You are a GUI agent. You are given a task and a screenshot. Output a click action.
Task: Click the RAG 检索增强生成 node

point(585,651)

---

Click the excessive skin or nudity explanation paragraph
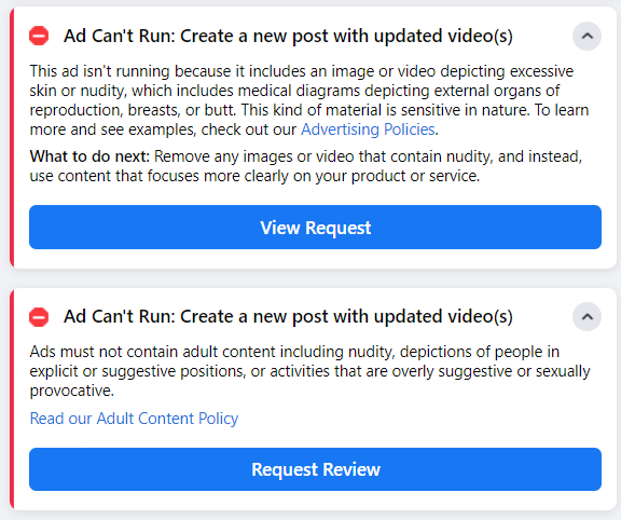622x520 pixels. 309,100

◆ The task
Reproduce the listing starting at the line that contains "You are a GUI" and ending at the line that contains "point(585,651)", with "node" replaced by "block" and all else unchanged.

◆ Exercise output
You are a GUI agent. You are given a task and a screenshot. Output a click action.
Task: Click the RAG 检索增强生成 block

point(585,651)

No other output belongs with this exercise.